**Exercise brief:** In the records that follow, the lines from the one containing "You are a GUI" to the one containing "Task: Expand RTX", inclusive, are to be given again exactly.

[Records from a collection]
■ ■ ■ ■

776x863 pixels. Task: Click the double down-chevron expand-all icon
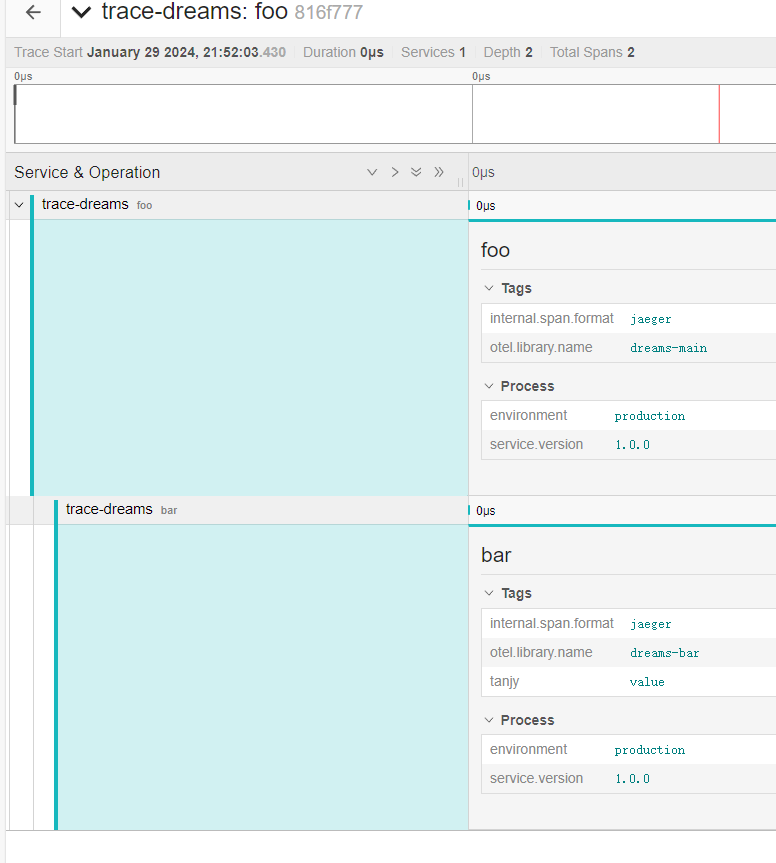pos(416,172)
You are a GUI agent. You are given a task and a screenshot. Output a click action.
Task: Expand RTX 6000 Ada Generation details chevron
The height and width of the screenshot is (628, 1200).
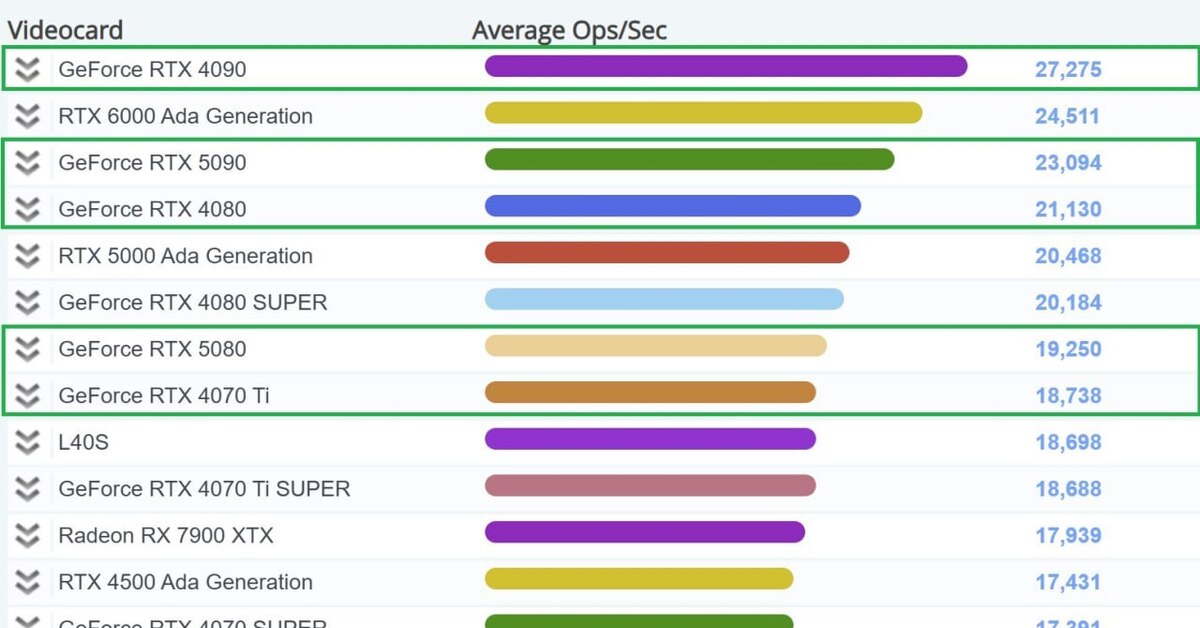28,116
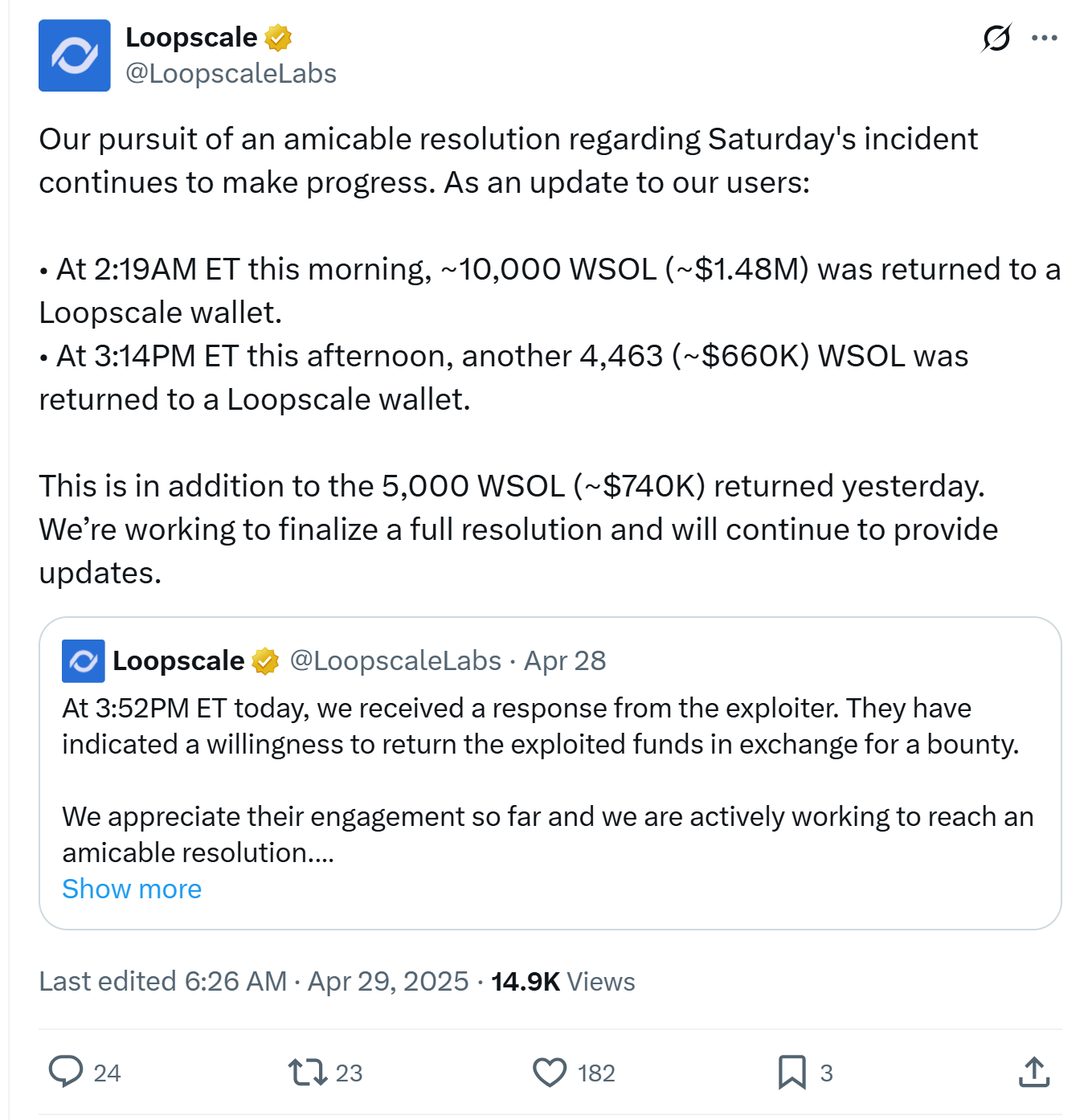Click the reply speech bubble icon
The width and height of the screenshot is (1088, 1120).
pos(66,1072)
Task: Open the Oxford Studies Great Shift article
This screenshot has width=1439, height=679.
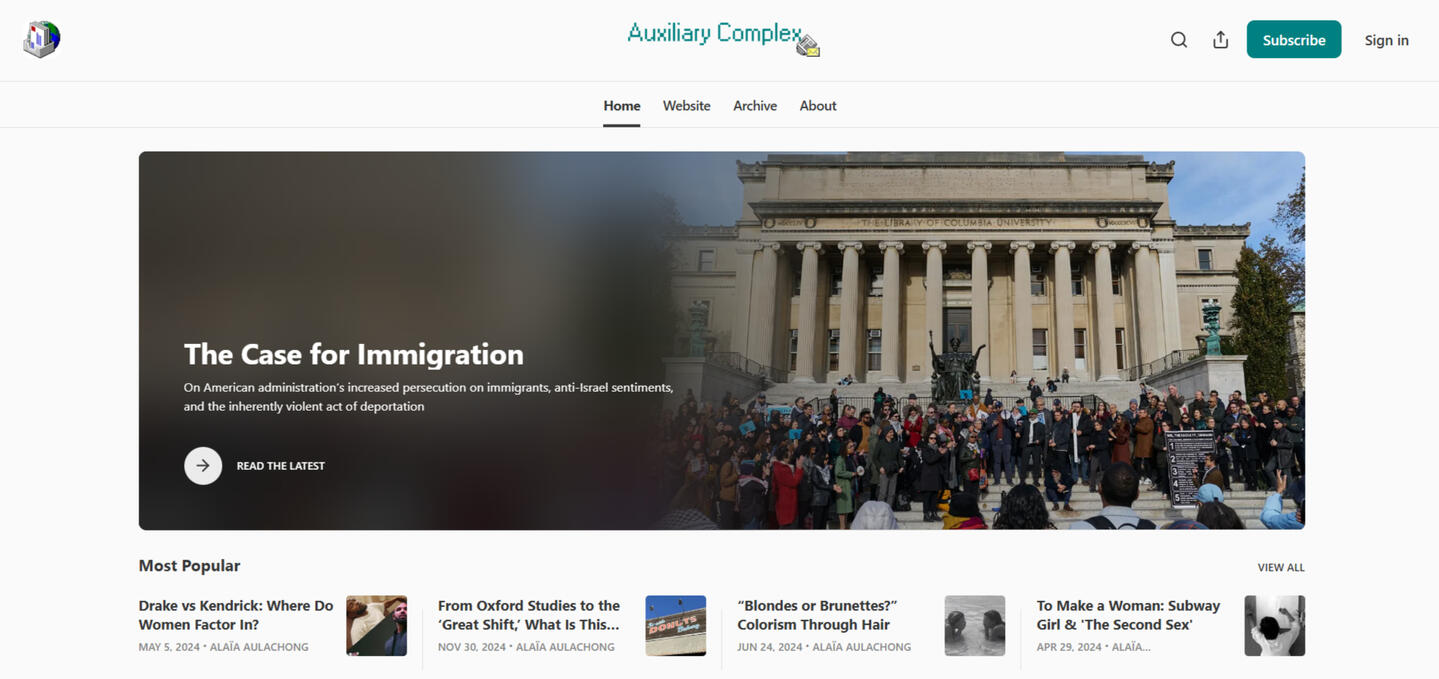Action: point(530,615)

■ ■ ■ ■

**Exercise output:**
You are a GUI agent. You are given a task and a screenshot. Output a click action.
Task: Expand RTX 6000 Ada Generation details chevron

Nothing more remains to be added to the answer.